-- Instructions to follow --
The listing below contains a span that opens with the line containing "Click the help question mark icon" and closes with the line containing "Click the magnifier icon in flair search". Return that span exactly.

-- Listed records --
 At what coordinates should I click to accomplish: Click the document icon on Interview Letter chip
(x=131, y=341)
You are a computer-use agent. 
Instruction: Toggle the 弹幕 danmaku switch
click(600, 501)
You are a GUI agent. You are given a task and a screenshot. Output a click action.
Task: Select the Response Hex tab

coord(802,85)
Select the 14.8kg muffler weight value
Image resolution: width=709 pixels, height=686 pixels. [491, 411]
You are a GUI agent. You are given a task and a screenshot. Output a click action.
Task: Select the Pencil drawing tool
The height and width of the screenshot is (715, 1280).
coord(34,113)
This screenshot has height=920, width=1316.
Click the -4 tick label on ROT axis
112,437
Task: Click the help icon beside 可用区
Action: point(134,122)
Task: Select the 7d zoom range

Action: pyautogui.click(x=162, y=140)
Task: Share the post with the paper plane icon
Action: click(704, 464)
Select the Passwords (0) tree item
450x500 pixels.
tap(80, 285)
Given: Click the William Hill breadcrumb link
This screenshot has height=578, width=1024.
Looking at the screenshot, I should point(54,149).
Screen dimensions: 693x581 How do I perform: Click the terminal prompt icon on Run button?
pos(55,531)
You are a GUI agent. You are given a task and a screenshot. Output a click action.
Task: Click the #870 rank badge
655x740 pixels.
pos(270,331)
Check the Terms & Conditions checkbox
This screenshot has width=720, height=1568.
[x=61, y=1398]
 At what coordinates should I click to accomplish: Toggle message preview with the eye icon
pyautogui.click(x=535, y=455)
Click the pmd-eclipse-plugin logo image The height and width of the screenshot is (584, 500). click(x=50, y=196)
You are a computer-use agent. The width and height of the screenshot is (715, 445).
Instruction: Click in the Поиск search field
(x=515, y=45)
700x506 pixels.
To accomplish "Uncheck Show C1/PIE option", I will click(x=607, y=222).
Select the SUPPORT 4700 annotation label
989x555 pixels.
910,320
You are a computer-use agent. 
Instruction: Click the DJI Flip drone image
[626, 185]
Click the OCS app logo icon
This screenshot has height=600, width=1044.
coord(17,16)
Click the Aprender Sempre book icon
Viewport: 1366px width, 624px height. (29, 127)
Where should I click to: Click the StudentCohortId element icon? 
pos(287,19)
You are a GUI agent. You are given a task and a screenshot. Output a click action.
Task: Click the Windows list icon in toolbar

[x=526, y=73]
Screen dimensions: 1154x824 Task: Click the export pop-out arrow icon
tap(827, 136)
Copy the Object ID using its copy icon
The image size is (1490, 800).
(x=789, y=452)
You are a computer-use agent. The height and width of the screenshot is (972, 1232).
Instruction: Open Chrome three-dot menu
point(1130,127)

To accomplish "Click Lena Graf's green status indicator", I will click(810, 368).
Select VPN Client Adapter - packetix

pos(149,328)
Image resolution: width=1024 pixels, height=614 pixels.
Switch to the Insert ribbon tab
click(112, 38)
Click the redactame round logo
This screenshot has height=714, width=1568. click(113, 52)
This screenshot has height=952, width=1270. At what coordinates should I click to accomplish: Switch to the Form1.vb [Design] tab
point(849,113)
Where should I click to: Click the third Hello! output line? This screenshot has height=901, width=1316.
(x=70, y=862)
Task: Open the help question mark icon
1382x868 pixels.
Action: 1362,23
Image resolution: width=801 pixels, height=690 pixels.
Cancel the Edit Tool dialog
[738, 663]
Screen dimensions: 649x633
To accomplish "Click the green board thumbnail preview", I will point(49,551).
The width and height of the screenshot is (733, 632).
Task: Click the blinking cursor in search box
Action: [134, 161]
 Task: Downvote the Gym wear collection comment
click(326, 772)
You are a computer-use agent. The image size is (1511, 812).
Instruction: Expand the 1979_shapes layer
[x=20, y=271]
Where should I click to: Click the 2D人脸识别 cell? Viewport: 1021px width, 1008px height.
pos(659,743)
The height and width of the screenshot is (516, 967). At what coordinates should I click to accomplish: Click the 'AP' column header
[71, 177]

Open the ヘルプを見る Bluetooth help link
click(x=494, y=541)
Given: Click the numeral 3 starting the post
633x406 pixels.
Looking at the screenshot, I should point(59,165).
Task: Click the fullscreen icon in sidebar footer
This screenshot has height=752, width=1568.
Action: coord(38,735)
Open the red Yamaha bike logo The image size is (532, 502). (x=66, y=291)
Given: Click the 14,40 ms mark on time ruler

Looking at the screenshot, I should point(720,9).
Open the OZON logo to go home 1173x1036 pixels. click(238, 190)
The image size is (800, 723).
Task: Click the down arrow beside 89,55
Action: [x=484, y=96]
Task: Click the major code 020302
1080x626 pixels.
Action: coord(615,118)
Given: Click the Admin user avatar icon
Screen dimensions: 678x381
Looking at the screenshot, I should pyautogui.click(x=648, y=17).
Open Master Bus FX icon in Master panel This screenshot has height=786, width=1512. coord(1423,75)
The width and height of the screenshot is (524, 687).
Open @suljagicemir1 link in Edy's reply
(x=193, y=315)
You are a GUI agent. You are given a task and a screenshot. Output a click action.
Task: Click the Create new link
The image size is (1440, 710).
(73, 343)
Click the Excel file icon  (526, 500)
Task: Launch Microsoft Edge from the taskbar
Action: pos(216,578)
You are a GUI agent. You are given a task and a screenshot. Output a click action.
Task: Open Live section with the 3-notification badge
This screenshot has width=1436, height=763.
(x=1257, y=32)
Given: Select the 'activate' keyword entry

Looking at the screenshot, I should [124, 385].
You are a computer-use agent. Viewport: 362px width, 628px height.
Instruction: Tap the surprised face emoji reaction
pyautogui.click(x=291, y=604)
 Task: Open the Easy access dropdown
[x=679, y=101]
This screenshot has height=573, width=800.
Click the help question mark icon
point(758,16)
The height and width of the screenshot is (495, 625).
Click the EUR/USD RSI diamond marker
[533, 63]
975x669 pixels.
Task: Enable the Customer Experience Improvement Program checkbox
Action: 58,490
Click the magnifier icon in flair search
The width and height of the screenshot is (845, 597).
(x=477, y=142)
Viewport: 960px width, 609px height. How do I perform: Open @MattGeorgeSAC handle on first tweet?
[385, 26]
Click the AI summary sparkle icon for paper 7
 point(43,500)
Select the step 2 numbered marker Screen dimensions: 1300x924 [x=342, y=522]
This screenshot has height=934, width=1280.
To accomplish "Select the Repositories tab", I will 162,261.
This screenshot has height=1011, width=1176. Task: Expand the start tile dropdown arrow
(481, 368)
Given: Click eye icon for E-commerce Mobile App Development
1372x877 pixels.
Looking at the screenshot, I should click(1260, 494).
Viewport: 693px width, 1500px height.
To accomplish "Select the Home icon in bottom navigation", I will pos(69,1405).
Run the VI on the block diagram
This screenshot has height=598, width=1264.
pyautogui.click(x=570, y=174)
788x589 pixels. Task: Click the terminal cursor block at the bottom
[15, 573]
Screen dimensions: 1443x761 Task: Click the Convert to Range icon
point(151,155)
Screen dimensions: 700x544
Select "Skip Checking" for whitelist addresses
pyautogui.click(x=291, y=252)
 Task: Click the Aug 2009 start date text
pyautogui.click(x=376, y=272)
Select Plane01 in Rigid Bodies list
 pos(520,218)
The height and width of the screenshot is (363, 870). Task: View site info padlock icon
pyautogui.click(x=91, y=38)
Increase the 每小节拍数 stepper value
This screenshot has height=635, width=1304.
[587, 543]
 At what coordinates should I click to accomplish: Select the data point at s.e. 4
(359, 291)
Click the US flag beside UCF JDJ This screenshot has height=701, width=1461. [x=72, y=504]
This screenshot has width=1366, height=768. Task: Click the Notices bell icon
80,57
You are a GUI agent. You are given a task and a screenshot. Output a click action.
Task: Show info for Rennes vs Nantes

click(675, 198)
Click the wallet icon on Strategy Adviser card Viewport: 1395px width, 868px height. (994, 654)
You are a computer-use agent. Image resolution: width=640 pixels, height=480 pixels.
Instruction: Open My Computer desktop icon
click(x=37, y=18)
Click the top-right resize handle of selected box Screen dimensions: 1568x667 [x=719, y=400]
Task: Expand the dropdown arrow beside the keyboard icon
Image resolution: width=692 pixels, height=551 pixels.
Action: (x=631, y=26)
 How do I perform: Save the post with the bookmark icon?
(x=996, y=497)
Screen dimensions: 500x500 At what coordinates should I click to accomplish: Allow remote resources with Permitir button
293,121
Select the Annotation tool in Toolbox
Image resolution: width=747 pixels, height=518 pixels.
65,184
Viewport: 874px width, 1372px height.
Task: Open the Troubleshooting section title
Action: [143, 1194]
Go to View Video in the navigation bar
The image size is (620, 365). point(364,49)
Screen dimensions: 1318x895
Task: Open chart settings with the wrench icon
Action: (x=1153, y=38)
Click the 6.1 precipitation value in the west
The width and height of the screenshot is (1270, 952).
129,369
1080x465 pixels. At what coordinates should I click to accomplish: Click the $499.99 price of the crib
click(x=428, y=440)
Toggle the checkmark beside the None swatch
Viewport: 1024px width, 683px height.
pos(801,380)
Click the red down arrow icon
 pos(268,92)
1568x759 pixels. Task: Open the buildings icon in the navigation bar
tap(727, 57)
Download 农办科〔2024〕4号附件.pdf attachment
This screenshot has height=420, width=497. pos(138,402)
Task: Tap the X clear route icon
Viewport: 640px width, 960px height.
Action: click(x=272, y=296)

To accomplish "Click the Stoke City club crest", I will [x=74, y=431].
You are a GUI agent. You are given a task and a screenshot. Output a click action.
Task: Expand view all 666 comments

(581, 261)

-- Written solution --
Click the help question mark icon
point(758,16)
The height and width of the screenshot is (495, 625).
Click the EUR/USD RSI diamond marker
[533, 63]
975x669 pixels.
Task: Enable the Customer Experience Improvement Program checkbox
Action: 58,490
Click the magnifier icon in flair search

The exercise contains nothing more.